41) There cannot be more in the effect than in the cause
Rule 42) states that nothing false can follow from a true proposition. Crusius justifies the inclusion of this rule as one following from both the principle of contradiction and the principle of sufficient cause by saying that a falsity can be derived from a true proposition neither through the proposition of contradiction, as its ancillary effect, nor as an adequate effect of the true proposition. The former is immediately absurd, he says, while the latter would mean that truth or a correspondence of thoughts with the objects should make falsity or their non-correspondence possible, which means that an effect would contain more than its cause. Crusius adds that something true can follow from a false proposition, because a proposition is false when any circumstance in it is false, but other circumstances in it can be true and from these true propositions can be derived.

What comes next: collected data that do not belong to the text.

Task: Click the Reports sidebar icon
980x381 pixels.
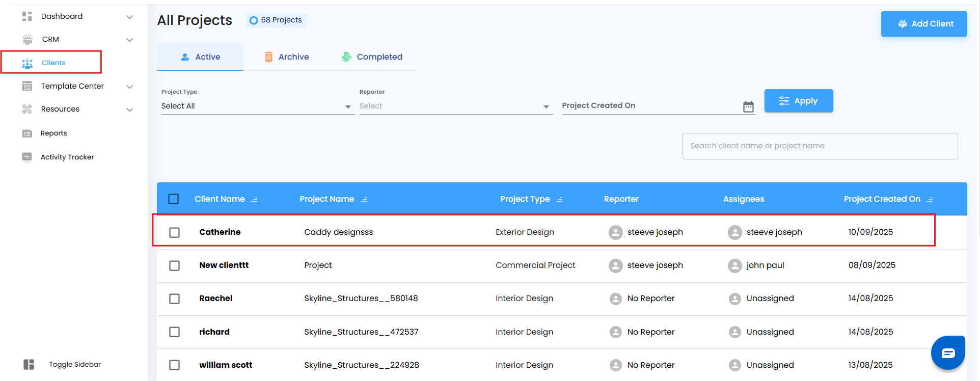Action: click(x=27, y=133)
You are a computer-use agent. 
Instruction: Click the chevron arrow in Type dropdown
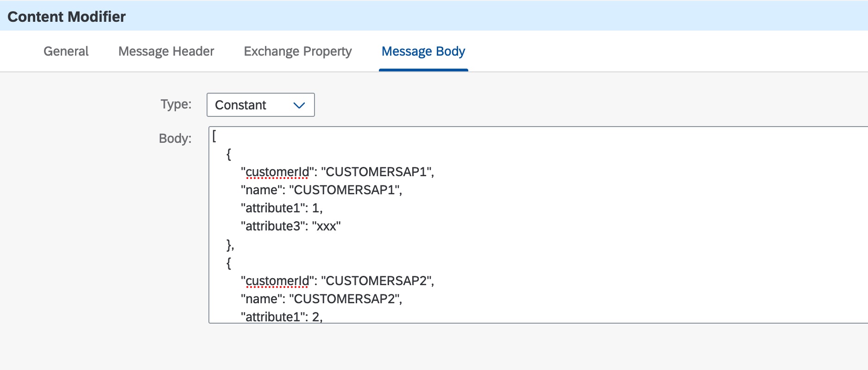(x=299, y=105)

Rules about causing wholes and parts
43) A sufficient cause that generates a whole generates also a part44) What acts toward a part acts also toward the whole
Rules about effects of effects
45) If the cause generates something, it is also the cause of what is inevitably connected with the first effect. Crusius adds that the mediate effects still do not always belong to the intentions of the distant causes, because intentions depend on insight and wisdom of the acting cause.46) If the cause generates something, it is at least a cause of possibility of effects depending on the effect. Crusius notes again that the original causality is still always expressly directed toward causing this possibility, because this possibility might just be an inseparable ancillary circumstance of its causality.